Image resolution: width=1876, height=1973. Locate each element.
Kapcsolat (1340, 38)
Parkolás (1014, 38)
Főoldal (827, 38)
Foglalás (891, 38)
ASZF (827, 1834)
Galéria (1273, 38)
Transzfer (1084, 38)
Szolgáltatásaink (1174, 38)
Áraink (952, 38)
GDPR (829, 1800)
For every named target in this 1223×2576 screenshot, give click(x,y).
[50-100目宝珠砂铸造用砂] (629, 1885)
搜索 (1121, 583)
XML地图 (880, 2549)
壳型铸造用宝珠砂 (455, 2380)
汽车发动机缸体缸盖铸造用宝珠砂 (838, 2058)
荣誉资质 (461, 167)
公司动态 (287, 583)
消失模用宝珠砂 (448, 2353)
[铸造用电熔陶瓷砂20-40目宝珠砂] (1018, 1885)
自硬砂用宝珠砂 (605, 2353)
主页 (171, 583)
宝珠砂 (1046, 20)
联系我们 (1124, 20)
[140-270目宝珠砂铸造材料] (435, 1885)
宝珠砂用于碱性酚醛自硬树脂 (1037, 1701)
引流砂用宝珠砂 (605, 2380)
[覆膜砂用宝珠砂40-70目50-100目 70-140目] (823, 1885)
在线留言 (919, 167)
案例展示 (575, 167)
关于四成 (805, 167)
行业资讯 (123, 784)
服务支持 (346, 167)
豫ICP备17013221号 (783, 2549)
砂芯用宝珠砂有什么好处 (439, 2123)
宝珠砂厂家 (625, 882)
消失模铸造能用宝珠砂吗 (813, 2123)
============================================================
Work request>
Each line from the one holding "[50-100目宝珠砂铸造用砂] (629, 1885)" through the last line of the data is to be transcribed exactly, with nothing else added.

Solution for this exercise>
[50-100目宝珠砂铸造用砂] (629, 1885)
搜索 (1121, 583)
XML地图 (880, 2549)
壳型铸造用宝珠砂 (455, 2380)
汽车发动机缸体缸盖铸造用宝珠砂 (838, 2058)
荣誉资质 (461, 167)
公司动态 (287, 583)
消失模用宝珠砂 (448, 2353)
[铸造用电熔陶瓷砂20-40目宝珠砂] (1018, 1885)
自硬砂用宝珠砂 (605, 2353)
主页 (171, 583)
宝珠砂 (1046, 20)
联系我们 (1124, 20)
[140-270目宝珠砂铸造材料] (435, 1885)
宝珠砂用于碱性酚醛自硬树脂 (1037, 1701)
引流砂用宝珠砂 (605, 2380)
[覆膜砂用宝珠砂40-70目50-100目 70-140目] (823, 1885)
在线留言 (919, 167)
案例展示 (575, 167)
关于四成 (805, 167)
行业资讯 (123, 784)
服务支持 (346, 167)
豫ICP备17013221号 (783, 2549)
砂芯用宝珠砂有什么好处 (439, 2123)
宝珠砂厂家 (625, 882)
消失模铸造能用宝珠砂吗 (813, 2123)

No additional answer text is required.